I hear you all nodding your heads while saying, "Yes but..."
- But how can we measure the performance of the support team?
- But how can we know who is doing a great job and who needs coaching?
- But how do we know who would make a good coach?
- But how do we know when to promote people?
- But how do we know when to fire people?
The answers to these aren't easy. If you are looking for data to tell you how your team is doing in isolation, you need to talk to your team more. Maybe the support agent answering 50% as many tickets per week as the team average is handling more difficult tickets. Or maybe they're just more thorough than other people. And maybe that's totally fine, but you'll only know by talking to the people on the team and working with them, rather than looking at a ream of numbers every day or week.

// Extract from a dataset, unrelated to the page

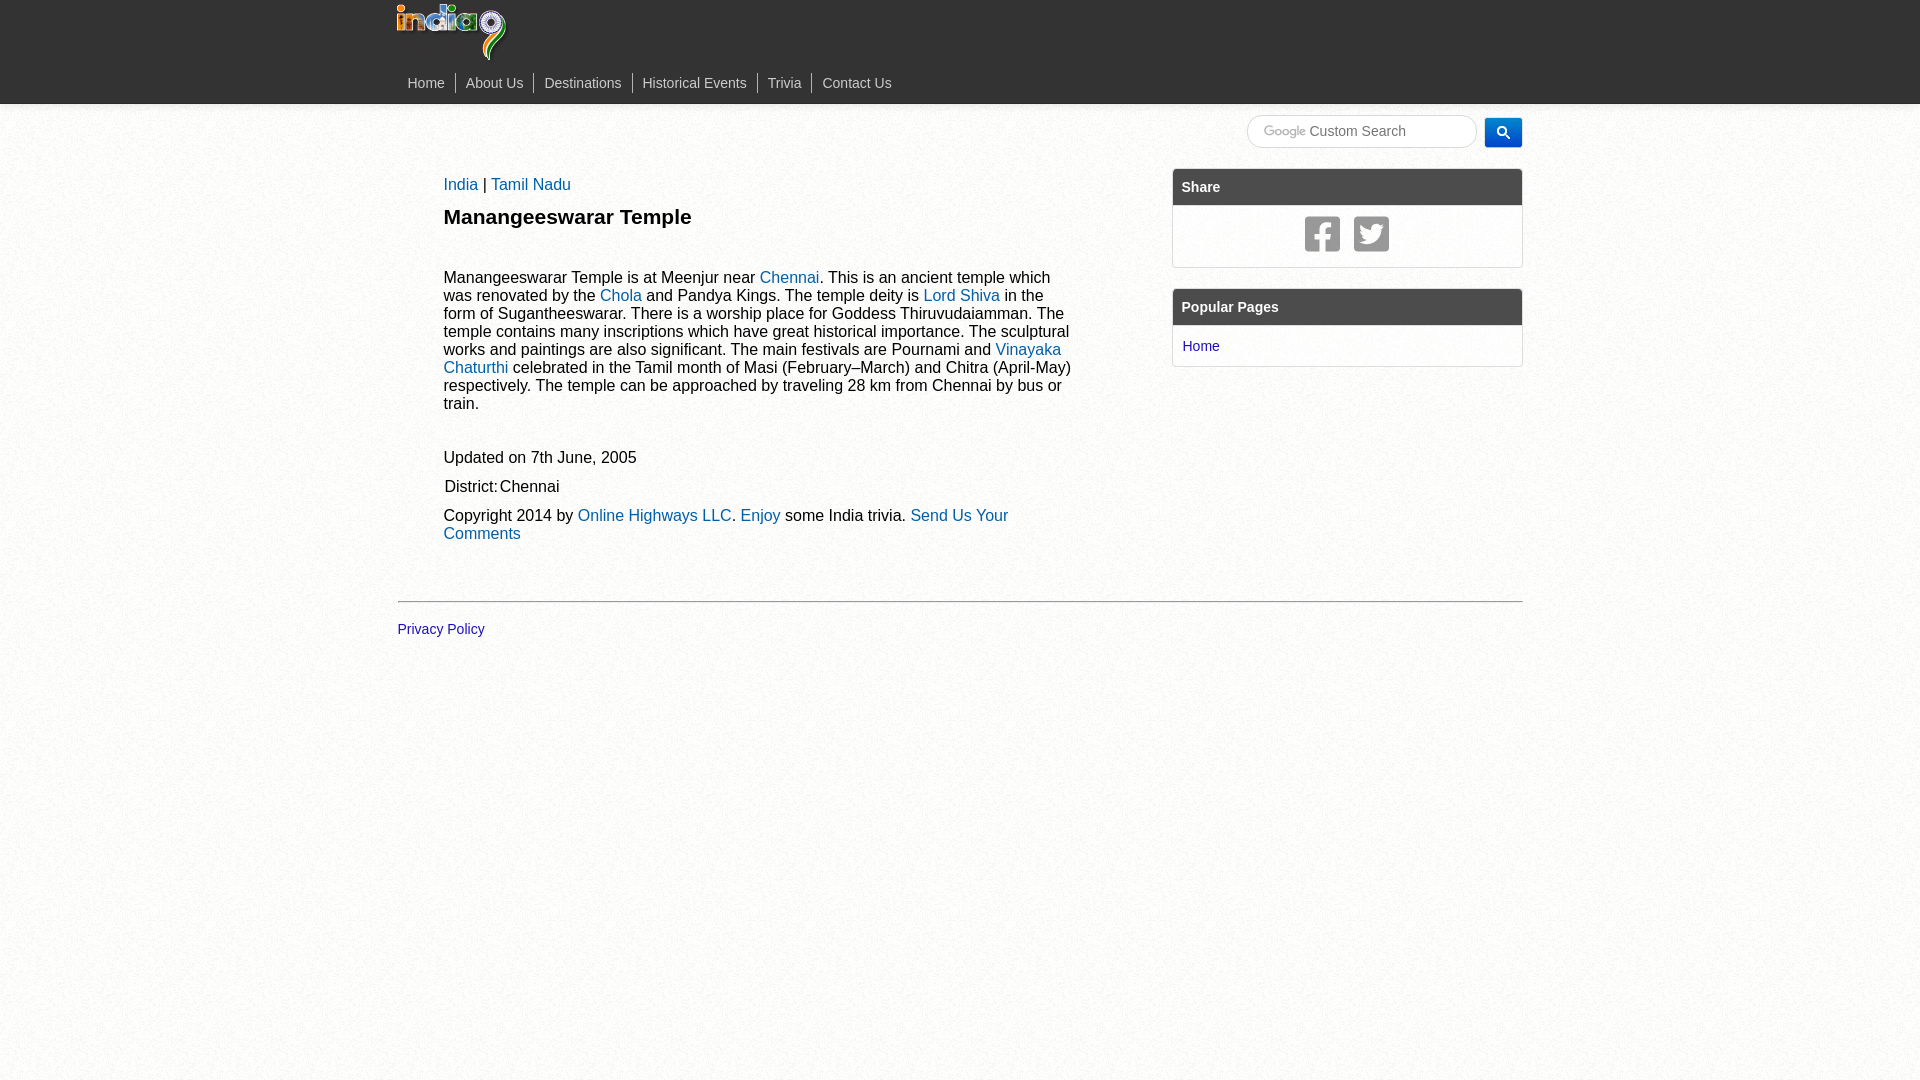 This screenshot has width=1920, height=1080. I want to click on Privacy Policy, so click(448, 628).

Maybe the bottleneck to happier customers isn't the speed with which each individual team member answers tickets but in how well the teams work together to solve customer problems. If these are your "Yes but..." issues, then you aren't measuring how well your teams are working together and your don't know with certainty where the bottleneck is. Since you're collecting data on issue handle times and ticket responses per week, that's where you feel you can affect change. The answer is to dig deeper, collect more data from more teams across the company and look at it all together. And acknowledge that some decisions won't be less arbitrary by using whatever data you happen to have available.
To summarize all of this, data is only as useful as the story it tells us. When we look at small bits of it at a time, we only get part of a story. If we want to shift our thinking from "measurable" to "impactful", we have to rethink our data strategy and stop looking at each team's performance in tightly bounded boxes. We also have to acknowledge that the data we collect can only ever tell part of a story. When it comes to people - and especially how we manage people and teams - we need to understand the work and the individuals doing that work. People are not machines and should not be expected to perform within precise tolerances. Every time I see a dashboard showing ticket resolution times for the support team or KPIs and OKRs asking support to reduce handle times or response times, I think of all the support professionals struggling to meet those demands without knowing how or if they are making a positive impact on the business or the customer.